Correct me if I'm wrong, but where's the mac platform?!?!  This looks really cool, but no Mac development software is ultra bogus.

-Colin

iaresee

Quote from: ExpAnonColin on December 23, 2009, 10:28:48 PM
Correct me if I'm wrong, but where's the mac platform?!?!  This looks really cool, but no Mac development software is ultra bogus.

Colin, you're not wrong. Altera only produces Linux and Windows compatible versions of their CAD tools. Sorry man. It's a money-talks type decision. The number of FPGA designers on Mac is...well, nil. ;)

And as a follow-up to the seminar question: they had NA events in the fall. But email your local Arrow rep and tell them you're interested because they're considering a February second run if there's enough interest.

ExpAnonColin

Quote from: iaresee on December 23, 2009, 11:22:23 PM
Quote from: ExpAnonColin on December 23, 2009, 10:28:48 PM
Correct me if I'm wrong, but where's the mac platform?!?!  This looks really cool, but no Mac development software is ultra bogus.

Colin, you're not wrong. Altera only produces Linux and Windows compatible versions of their CAD tools. Sorry man. It's a money-talks type decision. The number of FPGA designers on Mac is...well, nil. ;)

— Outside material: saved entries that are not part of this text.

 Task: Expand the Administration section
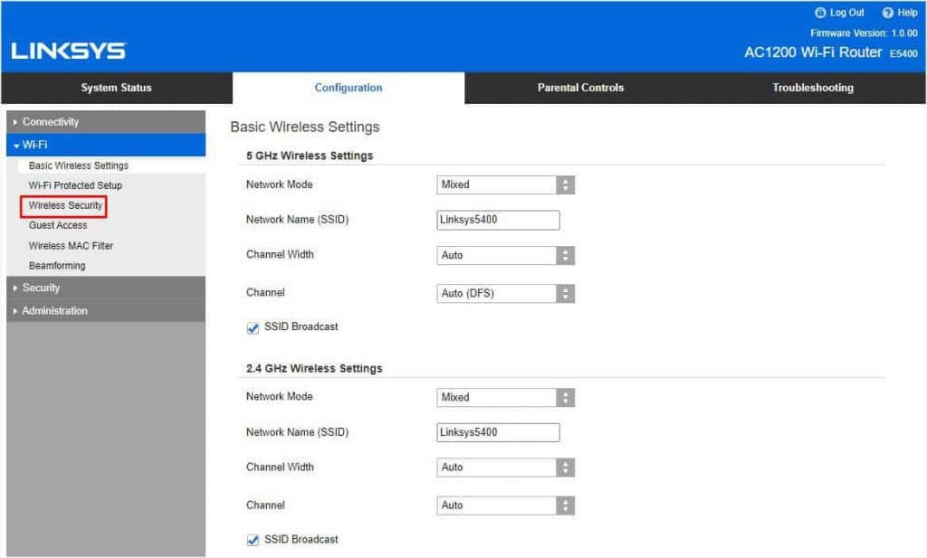point(53,310)
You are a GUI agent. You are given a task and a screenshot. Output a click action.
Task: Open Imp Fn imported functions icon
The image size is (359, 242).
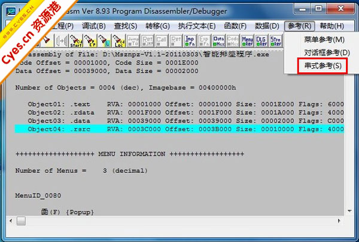click(x=190, y=40)
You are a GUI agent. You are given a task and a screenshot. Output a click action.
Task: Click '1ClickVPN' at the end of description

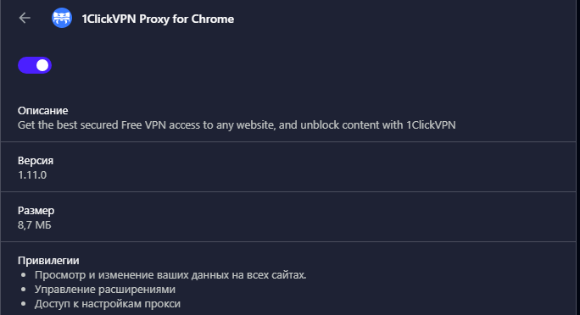(431, 124)
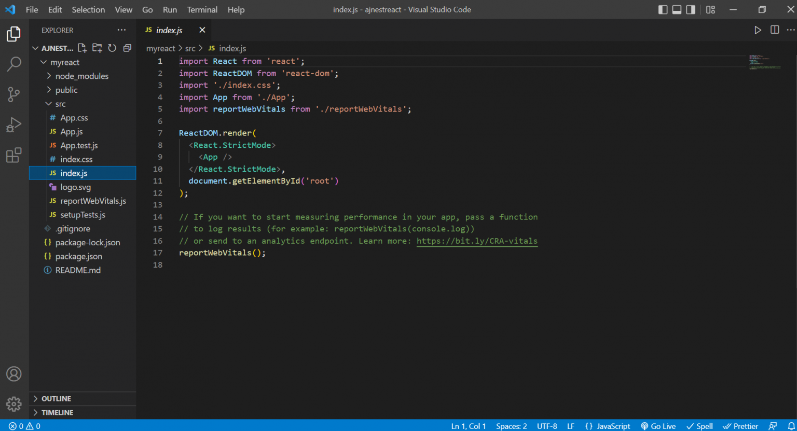The image size is (797, 431).
Task: Click the Go Live status bar button
Action: pos(658,426)
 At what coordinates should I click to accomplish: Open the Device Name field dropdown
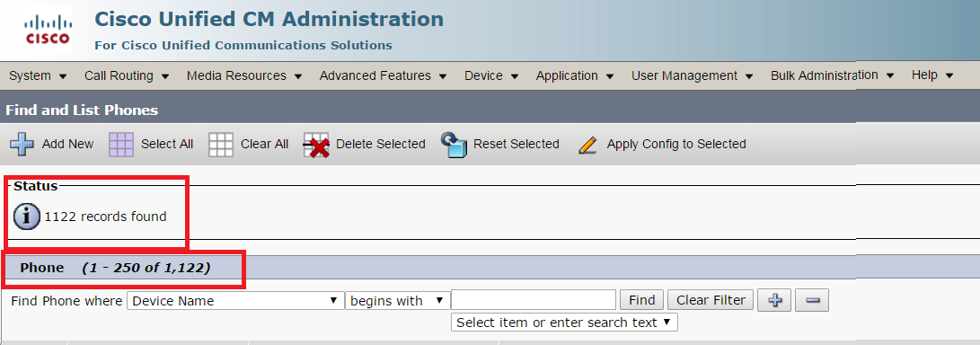click(x=235, y=301)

And as a follow-up to the seminar question: they had NA events in the fall. But email your local Arrow rep and tell them you're interested because they're considering a February second run if there's enough interest.

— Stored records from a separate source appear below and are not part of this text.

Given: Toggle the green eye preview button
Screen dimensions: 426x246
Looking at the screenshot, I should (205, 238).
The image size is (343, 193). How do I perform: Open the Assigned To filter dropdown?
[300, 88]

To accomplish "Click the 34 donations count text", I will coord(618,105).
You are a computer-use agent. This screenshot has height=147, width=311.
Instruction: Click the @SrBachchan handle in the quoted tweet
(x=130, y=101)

Hey!  Count me as one!!!  Guess I will have to see if it will run in VMware.

-Colin

iaresee

Quote from: ExpAnonColin on December 24, 2009, 02:48:48 AM
Hey!  Count me as one!!!  Guess I will have to see if it will run in VMware.

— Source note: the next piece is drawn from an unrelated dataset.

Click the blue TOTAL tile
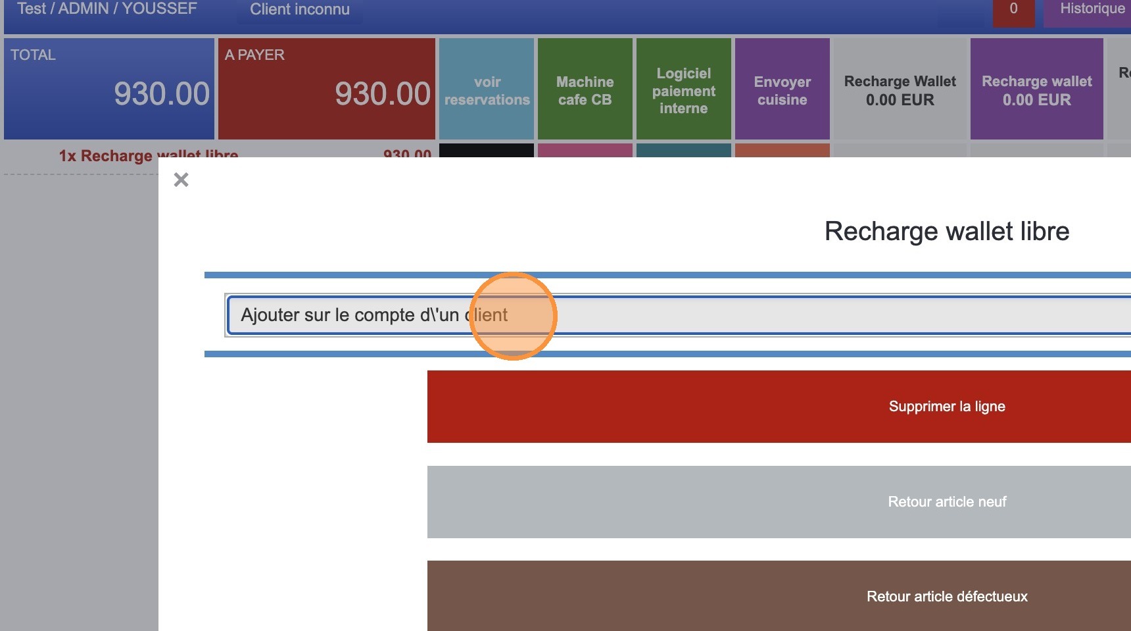Screen dimensions: 1131x631 (109, 88)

Interesting. What FPGA CAD tools are you running on Mac now? Of Altera and Xilinx, neither of them have place and route engines that work on Mac.

Altera's tools run very well in VM Ware. I've run them at home on my personal Mac that way for about a year now, no problems. The ByteBlasters are found in the VM and everything.

ExpAnonColin

Quote from: iaresee on December 24, 2009, 11:39:56 AM
Quote from: ExpAnonColin on December 24, 2009, 02:48:48 AM
Hey!  Count me as one!!!  Guess I will have to see if it will run in VMware.

Interesting. What FPGA CAD tools are you running on Mac now? Of Altera and Xilinx, neither of them have place and route engines that work on Mac.

Altera's tools run very well in VM Ware. I've run them at home on my personal Mac that way for about a year now, no problems. The ByteBlasters are found in the VM and everything.

I'm running those in VMware too.  Good to know the Altera stuff will run.

-Colin

iaresee

Quote from: ExpAnonColin on December 24, 2009, 02:58:19 PM
I'm running those in VMware too.  Good to know the Altera stuff will run.

Yes. We test with VM Ware and Xen VMs. RHEL and Windows XP.